CONCEPT Cited by 1 source

Vectorized query engine¶

Definition¶

A vectorized query engine is a query-execution architecture that operates on batches of rows at a time using SIMD / cache-friendly column-major loops, instead of one row at a time with per-row method dispatch (the row-at-a-time Volcano model). Vectorisation collapses the per-row overhead — function call dispatch, type coercion, branch prediction misses — to a per-batch cost amortised across thousands of rows.

Volcano vs vectorised — the model¶

Volcano (row-at-a-time)¶

for each row in source:
    for each operator in pipeline:
        operator.process(row)

Each operator's process() is a virtual method call per row. Branch prediction is poor (operators see one row at a time, no context). The CPU pipeline stalls on indirect branches.

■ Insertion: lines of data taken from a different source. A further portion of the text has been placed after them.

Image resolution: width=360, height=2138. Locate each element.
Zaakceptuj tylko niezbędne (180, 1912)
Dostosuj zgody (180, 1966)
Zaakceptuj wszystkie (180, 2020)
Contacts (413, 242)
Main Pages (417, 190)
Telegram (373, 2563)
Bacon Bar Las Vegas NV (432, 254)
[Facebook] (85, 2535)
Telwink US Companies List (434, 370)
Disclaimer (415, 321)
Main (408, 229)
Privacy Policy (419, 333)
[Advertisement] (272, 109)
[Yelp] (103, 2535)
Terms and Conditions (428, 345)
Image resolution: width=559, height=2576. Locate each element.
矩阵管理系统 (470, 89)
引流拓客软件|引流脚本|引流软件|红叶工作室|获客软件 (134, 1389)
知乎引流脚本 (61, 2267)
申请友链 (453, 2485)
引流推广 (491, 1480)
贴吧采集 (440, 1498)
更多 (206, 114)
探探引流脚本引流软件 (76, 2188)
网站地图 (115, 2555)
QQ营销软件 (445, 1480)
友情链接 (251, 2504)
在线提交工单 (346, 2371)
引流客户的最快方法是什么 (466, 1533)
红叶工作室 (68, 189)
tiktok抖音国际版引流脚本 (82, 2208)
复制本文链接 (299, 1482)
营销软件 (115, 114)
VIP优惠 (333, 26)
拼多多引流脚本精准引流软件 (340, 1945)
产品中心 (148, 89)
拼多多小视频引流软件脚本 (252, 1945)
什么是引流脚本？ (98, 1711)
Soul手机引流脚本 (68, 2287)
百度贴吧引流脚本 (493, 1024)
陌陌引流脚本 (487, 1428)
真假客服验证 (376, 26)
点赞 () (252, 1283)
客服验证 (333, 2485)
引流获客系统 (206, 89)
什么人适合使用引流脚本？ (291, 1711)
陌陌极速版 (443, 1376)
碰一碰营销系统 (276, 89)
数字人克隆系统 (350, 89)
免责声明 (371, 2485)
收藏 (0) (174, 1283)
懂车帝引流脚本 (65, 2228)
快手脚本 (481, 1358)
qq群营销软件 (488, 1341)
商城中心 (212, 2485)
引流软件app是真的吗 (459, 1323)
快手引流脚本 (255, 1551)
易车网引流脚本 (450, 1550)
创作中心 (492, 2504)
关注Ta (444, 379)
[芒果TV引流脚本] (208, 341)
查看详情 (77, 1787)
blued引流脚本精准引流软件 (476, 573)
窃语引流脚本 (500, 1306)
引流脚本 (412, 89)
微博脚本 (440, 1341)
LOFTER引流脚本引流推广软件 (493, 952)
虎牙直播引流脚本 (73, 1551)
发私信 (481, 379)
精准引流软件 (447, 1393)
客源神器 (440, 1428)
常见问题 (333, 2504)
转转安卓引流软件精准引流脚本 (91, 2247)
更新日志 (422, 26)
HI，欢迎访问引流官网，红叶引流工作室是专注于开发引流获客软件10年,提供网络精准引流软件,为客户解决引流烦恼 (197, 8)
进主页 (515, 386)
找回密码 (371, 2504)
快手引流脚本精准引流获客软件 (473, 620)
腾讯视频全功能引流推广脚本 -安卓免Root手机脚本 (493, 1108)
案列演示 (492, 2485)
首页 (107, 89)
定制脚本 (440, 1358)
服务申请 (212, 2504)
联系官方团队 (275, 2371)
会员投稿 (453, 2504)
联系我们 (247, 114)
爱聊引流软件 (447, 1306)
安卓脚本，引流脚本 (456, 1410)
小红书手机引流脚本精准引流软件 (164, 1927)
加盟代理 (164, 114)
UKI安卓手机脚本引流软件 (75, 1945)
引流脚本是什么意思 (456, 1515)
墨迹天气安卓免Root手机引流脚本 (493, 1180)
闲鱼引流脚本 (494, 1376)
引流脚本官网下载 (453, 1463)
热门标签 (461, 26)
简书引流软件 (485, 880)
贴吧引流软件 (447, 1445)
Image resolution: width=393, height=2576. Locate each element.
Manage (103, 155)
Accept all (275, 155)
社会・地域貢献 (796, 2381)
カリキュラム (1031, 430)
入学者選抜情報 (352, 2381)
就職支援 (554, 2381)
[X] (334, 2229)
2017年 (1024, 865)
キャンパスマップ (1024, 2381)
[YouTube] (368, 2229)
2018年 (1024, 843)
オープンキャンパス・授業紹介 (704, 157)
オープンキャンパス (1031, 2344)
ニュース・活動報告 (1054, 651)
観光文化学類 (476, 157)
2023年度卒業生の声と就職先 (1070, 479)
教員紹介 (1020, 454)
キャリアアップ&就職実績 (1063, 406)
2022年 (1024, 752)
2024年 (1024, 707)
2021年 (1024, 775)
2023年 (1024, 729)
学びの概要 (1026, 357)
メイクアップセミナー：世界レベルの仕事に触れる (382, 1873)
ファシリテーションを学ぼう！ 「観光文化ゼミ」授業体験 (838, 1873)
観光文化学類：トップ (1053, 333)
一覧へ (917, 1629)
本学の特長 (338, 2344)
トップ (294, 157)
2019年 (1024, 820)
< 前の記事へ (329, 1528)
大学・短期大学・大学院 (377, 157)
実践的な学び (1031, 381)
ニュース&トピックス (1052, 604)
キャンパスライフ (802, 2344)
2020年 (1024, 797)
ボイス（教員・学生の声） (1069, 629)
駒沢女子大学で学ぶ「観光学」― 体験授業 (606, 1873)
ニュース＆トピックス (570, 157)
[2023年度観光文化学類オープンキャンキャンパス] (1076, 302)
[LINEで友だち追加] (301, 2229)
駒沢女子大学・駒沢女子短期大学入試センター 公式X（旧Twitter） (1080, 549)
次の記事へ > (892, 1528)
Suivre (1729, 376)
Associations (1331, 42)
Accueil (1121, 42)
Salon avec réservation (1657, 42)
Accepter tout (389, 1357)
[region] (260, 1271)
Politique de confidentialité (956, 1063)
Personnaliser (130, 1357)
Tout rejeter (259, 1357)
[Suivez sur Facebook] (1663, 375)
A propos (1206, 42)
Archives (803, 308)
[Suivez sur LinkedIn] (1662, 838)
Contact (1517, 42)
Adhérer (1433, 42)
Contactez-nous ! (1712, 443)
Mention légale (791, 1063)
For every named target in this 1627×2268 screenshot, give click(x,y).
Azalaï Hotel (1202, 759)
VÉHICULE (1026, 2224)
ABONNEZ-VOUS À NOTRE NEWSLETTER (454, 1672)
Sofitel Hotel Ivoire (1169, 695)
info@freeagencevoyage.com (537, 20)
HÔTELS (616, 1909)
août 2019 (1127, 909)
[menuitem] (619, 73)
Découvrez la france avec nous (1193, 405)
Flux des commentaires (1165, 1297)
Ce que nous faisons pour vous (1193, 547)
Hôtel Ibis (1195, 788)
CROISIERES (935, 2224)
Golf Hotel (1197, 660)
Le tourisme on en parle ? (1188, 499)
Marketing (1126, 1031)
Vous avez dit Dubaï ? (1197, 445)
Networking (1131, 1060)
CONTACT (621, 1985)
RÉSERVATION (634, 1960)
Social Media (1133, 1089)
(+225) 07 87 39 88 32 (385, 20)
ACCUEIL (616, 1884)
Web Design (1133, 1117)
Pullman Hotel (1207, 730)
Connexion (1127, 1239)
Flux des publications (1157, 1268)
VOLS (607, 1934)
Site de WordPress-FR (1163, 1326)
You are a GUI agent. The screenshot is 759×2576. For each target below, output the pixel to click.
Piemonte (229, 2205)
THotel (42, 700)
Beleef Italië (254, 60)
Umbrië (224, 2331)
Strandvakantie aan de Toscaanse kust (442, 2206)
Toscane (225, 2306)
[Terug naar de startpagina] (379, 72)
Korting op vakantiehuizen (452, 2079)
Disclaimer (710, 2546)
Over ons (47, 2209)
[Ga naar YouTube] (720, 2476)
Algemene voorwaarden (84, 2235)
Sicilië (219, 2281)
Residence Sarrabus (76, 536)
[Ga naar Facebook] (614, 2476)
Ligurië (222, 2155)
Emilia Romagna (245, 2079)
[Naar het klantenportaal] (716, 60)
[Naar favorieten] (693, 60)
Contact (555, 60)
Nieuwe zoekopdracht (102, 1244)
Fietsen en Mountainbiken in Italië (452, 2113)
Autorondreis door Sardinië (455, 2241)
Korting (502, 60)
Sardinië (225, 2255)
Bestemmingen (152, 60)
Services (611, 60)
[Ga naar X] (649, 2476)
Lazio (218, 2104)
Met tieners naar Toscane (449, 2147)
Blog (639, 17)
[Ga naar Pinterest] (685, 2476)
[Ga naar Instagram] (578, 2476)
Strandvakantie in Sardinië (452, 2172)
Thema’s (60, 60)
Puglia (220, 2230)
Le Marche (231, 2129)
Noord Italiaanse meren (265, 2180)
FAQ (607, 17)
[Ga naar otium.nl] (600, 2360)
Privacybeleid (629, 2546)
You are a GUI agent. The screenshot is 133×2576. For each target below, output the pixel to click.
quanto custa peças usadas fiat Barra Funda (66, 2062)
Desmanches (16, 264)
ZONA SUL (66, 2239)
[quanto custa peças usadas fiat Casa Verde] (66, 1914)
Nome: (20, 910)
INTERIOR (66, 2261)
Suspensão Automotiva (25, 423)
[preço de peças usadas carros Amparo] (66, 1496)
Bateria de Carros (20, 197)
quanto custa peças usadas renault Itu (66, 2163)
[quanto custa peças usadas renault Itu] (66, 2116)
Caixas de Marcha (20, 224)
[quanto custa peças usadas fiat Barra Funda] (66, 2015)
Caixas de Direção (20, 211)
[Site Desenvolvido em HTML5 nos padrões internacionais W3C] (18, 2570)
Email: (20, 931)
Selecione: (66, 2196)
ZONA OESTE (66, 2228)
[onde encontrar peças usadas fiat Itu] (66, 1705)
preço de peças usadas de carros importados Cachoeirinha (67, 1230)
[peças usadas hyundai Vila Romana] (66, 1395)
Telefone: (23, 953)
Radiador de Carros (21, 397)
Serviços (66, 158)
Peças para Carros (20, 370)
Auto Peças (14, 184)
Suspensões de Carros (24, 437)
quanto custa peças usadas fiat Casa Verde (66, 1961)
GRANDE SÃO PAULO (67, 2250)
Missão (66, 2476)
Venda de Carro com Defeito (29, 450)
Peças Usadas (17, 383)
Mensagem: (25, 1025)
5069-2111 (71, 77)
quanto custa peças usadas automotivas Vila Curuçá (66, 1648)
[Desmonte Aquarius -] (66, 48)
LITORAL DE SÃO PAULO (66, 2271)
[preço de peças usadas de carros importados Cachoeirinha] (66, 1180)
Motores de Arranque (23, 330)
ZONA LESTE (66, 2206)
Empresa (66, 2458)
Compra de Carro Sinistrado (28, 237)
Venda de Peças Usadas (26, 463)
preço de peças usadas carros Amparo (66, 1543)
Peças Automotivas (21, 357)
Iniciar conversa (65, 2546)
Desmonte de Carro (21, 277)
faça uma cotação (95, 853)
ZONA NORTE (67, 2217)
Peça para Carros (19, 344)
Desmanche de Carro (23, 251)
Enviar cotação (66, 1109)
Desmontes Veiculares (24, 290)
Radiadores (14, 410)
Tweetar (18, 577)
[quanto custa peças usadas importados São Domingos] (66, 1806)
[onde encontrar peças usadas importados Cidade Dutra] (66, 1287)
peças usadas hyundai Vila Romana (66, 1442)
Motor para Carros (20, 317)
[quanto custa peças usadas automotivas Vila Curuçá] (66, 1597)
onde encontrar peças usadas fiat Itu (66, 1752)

Vectorised (batch-of-rows)¶

for each batch in source:                # batch size ~1024 rows
    for each operator in pipeline:
        operator.process_batch(batch)    # tight inner loop on column slabs

Each process_batch is a tight loop over a column-major slab of values. SIMD instructions (AVX2 / AVX-512 / NEON) operate on multiple values per CPU cycle. Branch prediction is good (the inner loop is predictable). The CPU pipeline runs hot.

Why it matters¶

2-10× single-thread throughput on common analytical workloads vs Volcano-shape engines.
Cache-coherent. Column-major batches are contiguous in memory; L1 / L2 caches are used effectively.
Compiler-friendly. Loop bodies are simple enough that modern compilers auto-vectorise them; explicit SIMD intrinsics are an optimisation, not a requirement.
Composes with columnar storage. Parquet / Delta / Iceberg files are already column-major; vectorised execution reads native column slabs without row-major materialisation.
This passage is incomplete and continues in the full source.